El año del perdón de nuestro Padre
Cada séptimo año se perdonan las deudas, y la ley nombra la tentación con exactitud: negar un préstamo porque se acerca el año del perdón. Abre bien tu mano. Los siervos liberados salen provistos, no con las manos vacías, porque tú fuiste esclavo en Egipto y tu Padre te rescató.
15 1Al final de cada siete años concederás el perdón de las deudas. 2Este es el perdón: todo acreedor cancelará el préstamo hecho a su prójimo. No lo cobrará a su prójimo ni a su hermano, porque nuestro Padre ha proclamado el perdón. a a v2 Cada séptimo año, las deudas entre los israelitas se perdonaban: un reinicio periódico que impedía que la pobreza se endureciera hasta convertirse en ruina permanente. 3Del extranjero podrás exigir el pago, pero a tu hermano le perdonarás lo que te deba. 4Sin embargo, no habrá de haber pobres entre ustedes, porque nuestro Padre ciertamente los bendecirá en la tierra que nuestro Padre les da en posesión como herencia, 5con tal de que escuchen fielmente la voz de nuestro Padre, cuidando de cumplir todo este mandamiento que hoy les doy. 6Porque nuestro Padre los bendecirá como se lo prometió.
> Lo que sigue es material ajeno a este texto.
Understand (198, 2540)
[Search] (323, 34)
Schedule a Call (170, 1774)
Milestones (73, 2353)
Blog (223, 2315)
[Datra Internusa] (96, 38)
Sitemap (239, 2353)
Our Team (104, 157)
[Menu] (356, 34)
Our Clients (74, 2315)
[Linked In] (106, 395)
Prestarán a muchas naciones, mas no pedirán prestado a ninguna; dominarán sobre muchas naciones, mas ninguna los dominará a ustedes.
7Si hay entre ustedes algún hermano pobre en alguna de las ciudades de la tierra que nuestro Padre les da, no endurezcan su corazón ni cierren su mano contra su hermano pobre. 8Más bien, ábranle su mano generosamente y préstenle sin reservas lo suficiente para todo lo que necesite. 9Cuídate de que no entre en tu corazón un pensamiento perverso —«Ya se acerca el séptimo año, el año del perdón»— y con mirada malvada contra tu hermano pobre no le des nada. Entonces él clamará a nuestro Padre contra ti, y cargarás con el pecado. 10Dale con generosidad, y que no se entristezca tu corazón cuando le des, porque por esto nuestro Padre te bendecirá en toda tu obra y en todo lo que emprenda tu mano. 11Como nunca faltarán pobres en la tierra, por eso te ordeno: abre generosamente tu mano a tu hermano, al pobre y al necesitado en tu tierra.
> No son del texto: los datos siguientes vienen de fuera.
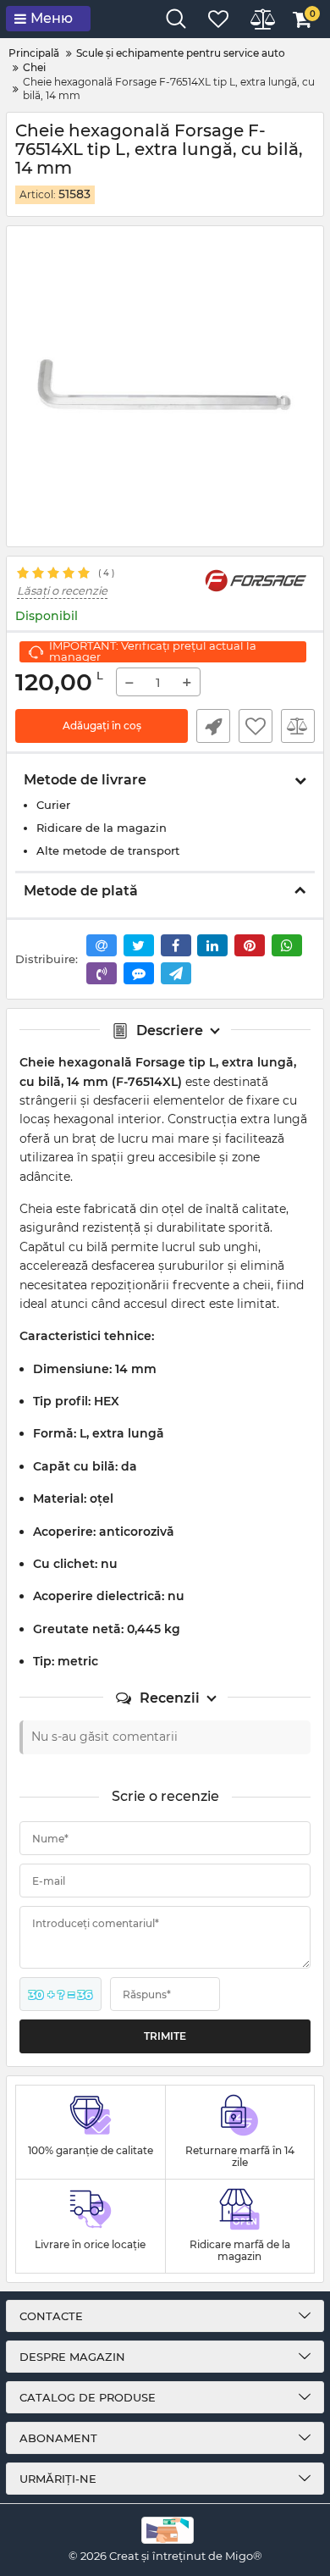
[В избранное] (255, 726)
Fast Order (213, 726)
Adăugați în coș (102, 725)
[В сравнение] (298, 726)
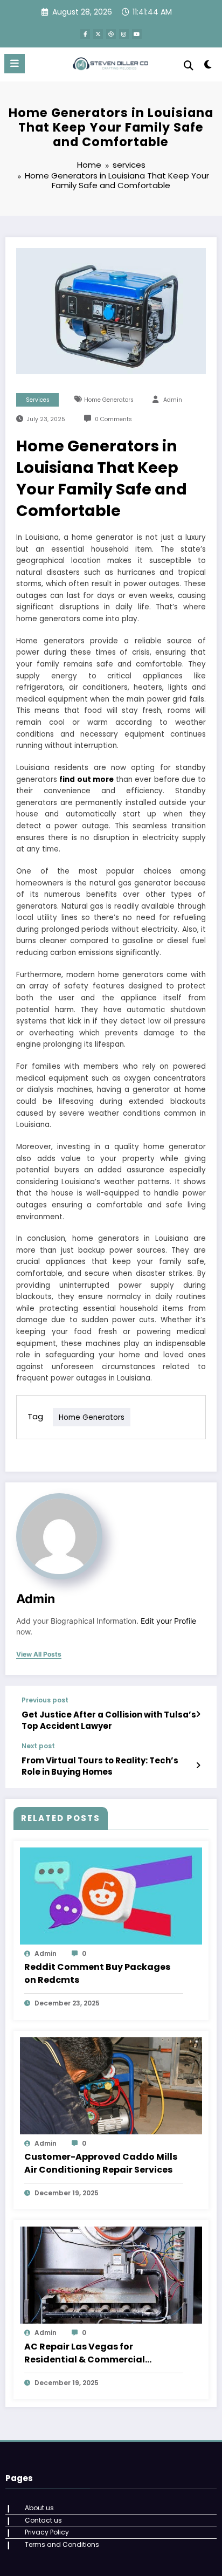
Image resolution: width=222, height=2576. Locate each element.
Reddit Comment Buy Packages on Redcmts (97, 1973)
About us (39, 2507)
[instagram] (124, 34)
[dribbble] (111, 34)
La liberación de los siervos hebreos
12Si tu hermano, hebreo o hebrea, se vende a ti y te sirve seis años, en el séptimo año lo dejarás ir libre. 13Y cuando lo dejes en libertad, no lo enviarás con las manos vacías. 14Le proveerás con generosidad de tu rebaño, de tu era y de tu lagar; conforme nuestro Padre te haya bendecido, así le darás. 15Acuérdate de que fuiste esclavo en la tierra de Egipto, y que nuestro Padre te redimió; por eso hoy te ordeno esto. 16Pero si él te dice: «No quiero dejarte», porque te ama a ti y a tu casa, y le va bien contigo, 17entonces tomarás una lezna y le horadarás la oreja contra la puerta, y quedará como siervo tuyo para siempre. Y lo mismo harás con tu sierva. 18No te parezca duro dejarlo libre, pues sus seis años valieron el doble del salario de un jornalero. Y nuestro Padre te bendecirá en todo lo que hagas.
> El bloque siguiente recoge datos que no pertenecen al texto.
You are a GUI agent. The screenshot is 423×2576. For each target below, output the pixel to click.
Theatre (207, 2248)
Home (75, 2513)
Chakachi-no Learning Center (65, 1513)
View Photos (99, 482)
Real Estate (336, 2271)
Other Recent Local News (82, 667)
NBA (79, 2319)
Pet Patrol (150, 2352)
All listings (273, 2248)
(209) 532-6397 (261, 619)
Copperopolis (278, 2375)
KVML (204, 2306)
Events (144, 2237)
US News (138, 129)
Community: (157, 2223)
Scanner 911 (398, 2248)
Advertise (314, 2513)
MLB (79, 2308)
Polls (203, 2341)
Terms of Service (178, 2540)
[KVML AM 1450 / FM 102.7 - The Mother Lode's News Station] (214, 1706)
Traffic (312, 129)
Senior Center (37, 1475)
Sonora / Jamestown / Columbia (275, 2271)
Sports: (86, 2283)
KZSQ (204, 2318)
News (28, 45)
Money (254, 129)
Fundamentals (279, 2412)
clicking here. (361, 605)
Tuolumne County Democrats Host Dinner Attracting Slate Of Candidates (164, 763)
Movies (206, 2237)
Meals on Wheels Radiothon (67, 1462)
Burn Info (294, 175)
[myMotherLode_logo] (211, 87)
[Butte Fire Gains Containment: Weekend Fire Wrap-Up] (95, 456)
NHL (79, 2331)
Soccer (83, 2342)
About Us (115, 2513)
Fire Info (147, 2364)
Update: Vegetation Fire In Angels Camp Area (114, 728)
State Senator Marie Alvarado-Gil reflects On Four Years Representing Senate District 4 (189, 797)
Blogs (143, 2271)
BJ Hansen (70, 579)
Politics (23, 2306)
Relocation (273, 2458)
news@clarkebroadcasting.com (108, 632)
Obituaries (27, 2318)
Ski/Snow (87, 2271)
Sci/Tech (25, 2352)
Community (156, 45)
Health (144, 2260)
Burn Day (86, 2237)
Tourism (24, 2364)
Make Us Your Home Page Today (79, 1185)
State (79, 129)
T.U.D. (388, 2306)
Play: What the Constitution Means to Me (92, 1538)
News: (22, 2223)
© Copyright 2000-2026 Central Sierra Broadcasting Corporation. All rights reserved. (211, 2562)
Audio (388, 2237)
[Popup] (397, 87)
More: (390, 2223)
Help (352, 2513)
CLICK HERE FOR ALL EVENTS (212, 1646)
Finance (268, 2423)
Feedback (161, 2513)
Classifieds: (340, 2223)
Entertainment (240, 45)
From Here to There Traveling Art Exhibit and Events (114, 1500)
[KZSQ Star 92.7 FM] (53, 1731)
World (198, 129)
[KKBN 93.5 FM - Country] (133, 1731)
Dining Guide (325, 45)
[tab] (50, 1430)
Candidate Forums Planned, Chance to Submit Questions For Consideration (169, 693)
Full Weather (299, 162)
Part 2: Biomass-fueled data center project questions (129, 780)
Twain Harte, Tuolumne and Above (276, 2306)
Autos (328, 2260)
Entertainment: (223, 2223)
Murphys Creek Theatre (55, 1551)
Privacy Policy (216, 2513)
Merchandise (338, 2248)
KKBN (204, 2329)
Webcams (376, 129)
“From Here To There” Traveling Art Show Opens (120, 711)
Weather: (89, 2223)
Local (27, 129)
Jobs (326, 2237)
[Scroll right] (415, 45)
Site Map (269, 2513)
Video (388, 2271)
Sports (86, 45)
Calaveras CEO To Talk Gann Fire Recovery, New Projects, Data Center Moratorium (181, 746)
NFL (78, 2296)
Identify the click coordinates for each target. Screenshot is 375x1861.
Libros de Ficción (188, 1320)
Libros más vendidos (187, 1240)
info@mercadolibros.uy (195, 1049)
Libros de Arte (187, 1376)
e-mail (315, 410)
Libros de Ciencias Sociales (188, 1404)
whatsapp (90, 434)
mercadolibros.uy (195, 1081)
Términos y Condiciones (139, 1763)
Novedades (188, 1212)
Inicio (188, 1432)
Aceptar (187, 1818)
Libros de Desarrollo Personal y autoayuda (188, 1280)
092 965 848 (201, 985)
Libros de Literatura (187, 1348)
Los primogénitos de los animales apartados
19Consagrarás a nuestro Padre todo primogénito macho de tus vacas y de tus ovejas. No trabajarás con el primogénito de tus vacas, ni trasquilarás el primogénito de tus ovejas. 20Cada año lo comerás tú y tu casa delante de nuestro Padre, en el lugar que nuestro Padre escoja. 21Pero si tiene algún defecto, si es cojo o ciego, o tiene cualquier falta grave, no lo sacrificarás a nuestro Padre. 22Lo comerás dentro de tus ciudades; tanto el inmundo como el limpio podrán comerlo juntos, como se come la gacela y el ciervo. 23Solamente que no comas su sangre; la derramarás sobre la tierra como agua.